BEGIN DATASET ENTRIES
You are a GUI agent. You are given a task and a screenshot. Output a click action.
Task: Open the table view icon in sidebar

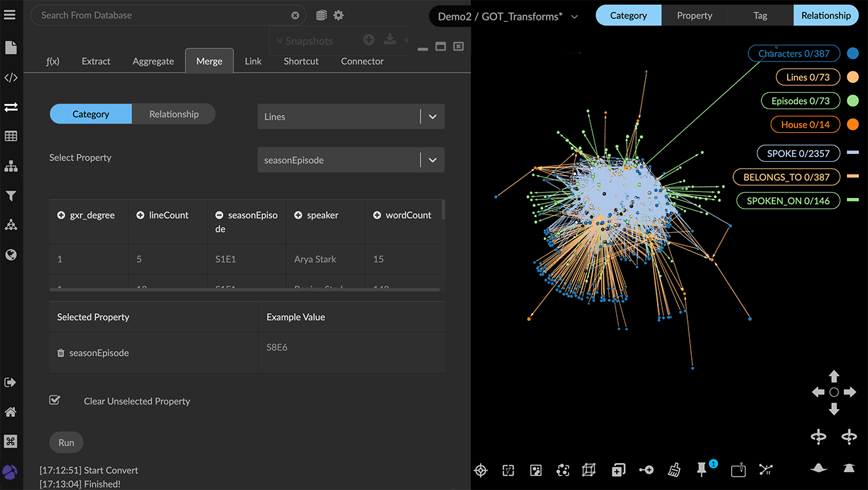tap(11, 137)
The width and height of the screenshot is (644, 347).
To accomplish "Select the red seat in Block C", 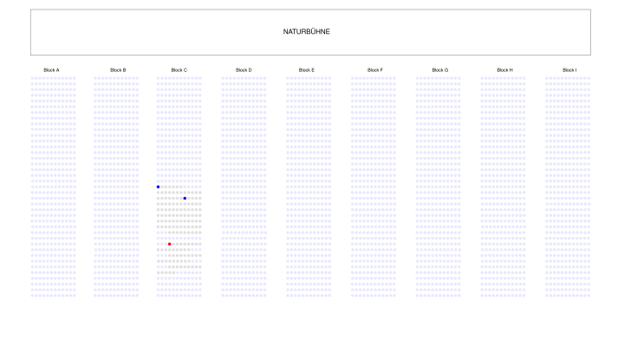I will point(170,245).
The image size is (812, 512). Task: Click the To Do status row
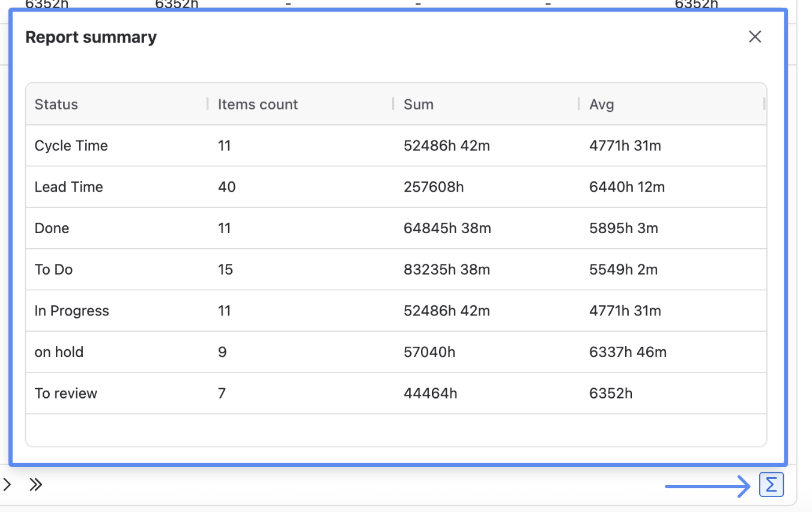53,270

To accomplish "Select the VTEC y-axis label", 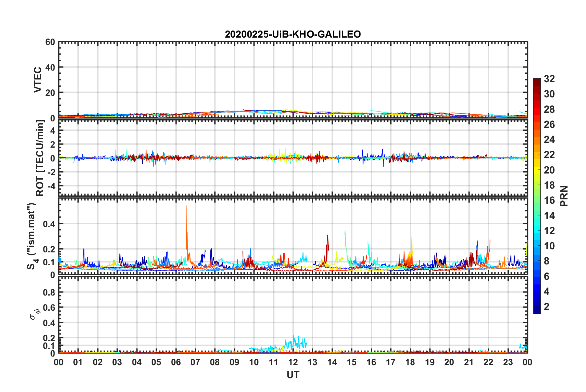I will (38, 80).
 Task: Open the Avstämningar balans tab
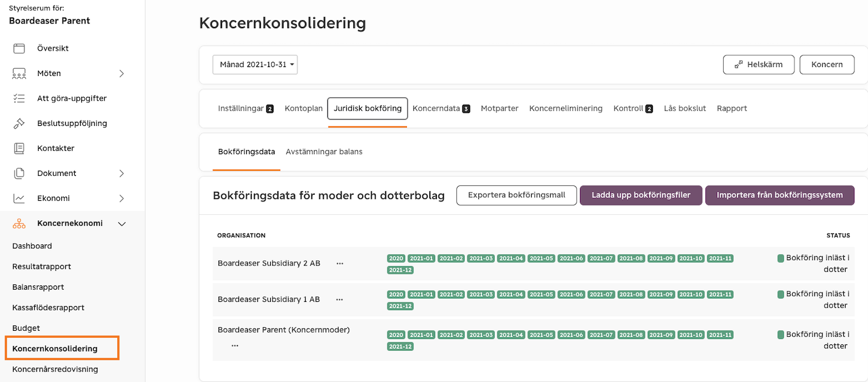324,152
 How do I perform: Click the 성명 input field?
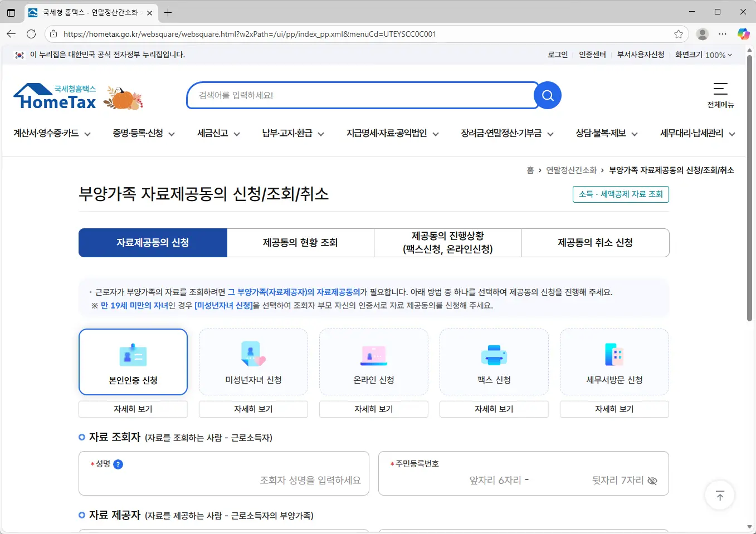point(251,480)
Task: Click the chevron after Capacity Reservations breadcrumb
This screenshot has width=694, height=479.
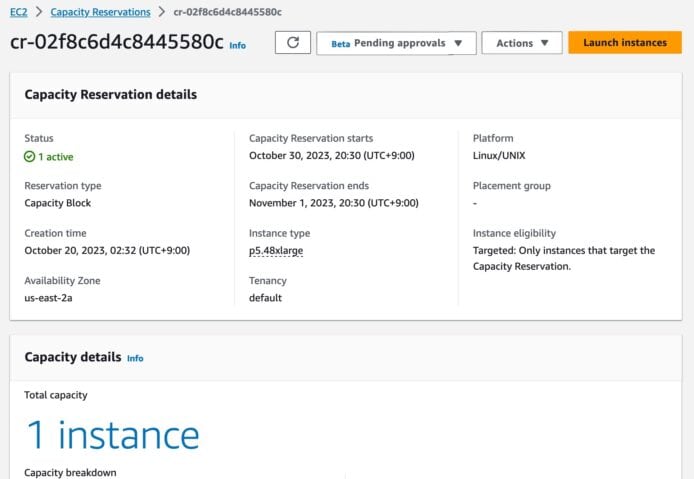Action: (x=162, y=12)
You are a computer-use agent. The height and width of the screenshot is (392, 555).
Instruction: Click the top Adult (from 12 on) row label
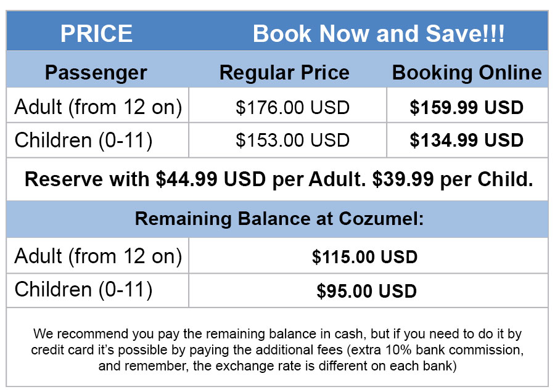(98, 107)
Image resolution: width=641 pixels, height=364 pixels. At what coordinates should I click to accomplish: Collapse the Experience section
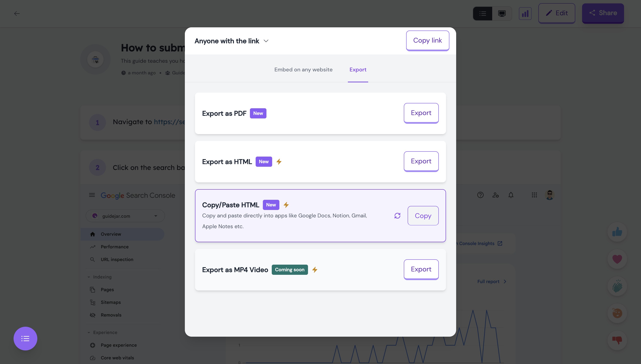pyautogui.click(x=89, y=332)
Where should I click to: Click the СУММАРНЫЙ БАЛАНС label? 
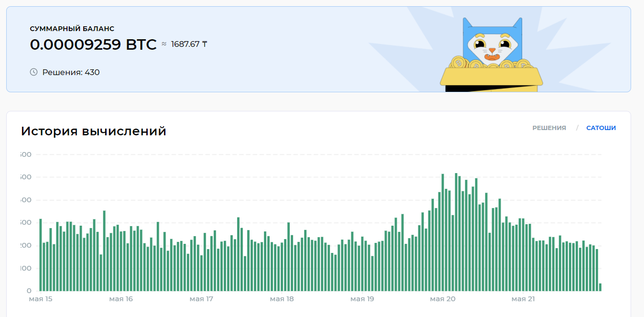[x=72, y=29]

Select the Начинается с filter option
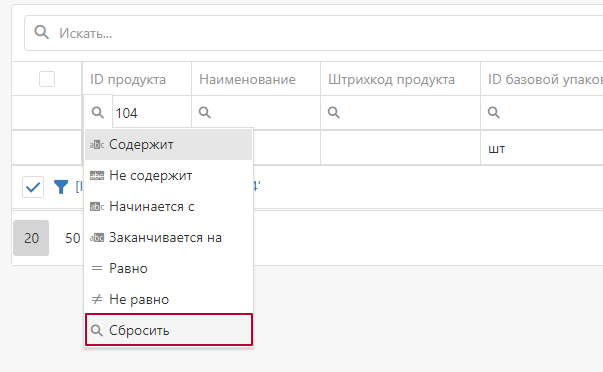tap(168, 207)
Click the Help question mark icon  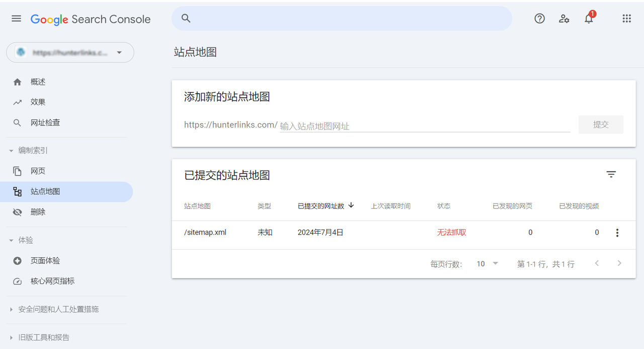(539, 19)
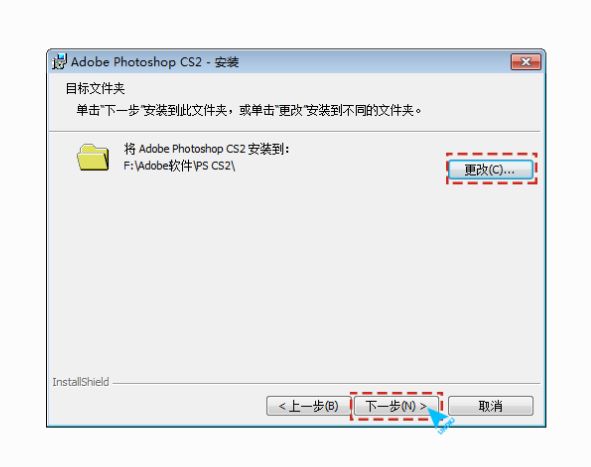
END DATASET ENTRIES
When a line of the records has the word "agent", pick it out and copy it.

■ EXERCISE RESPONSE:
You are a GUI agent. You are given a task and a screenshot. Output a click action.
You are a computer-use agent. The height and width of the screenshot is (392, 555).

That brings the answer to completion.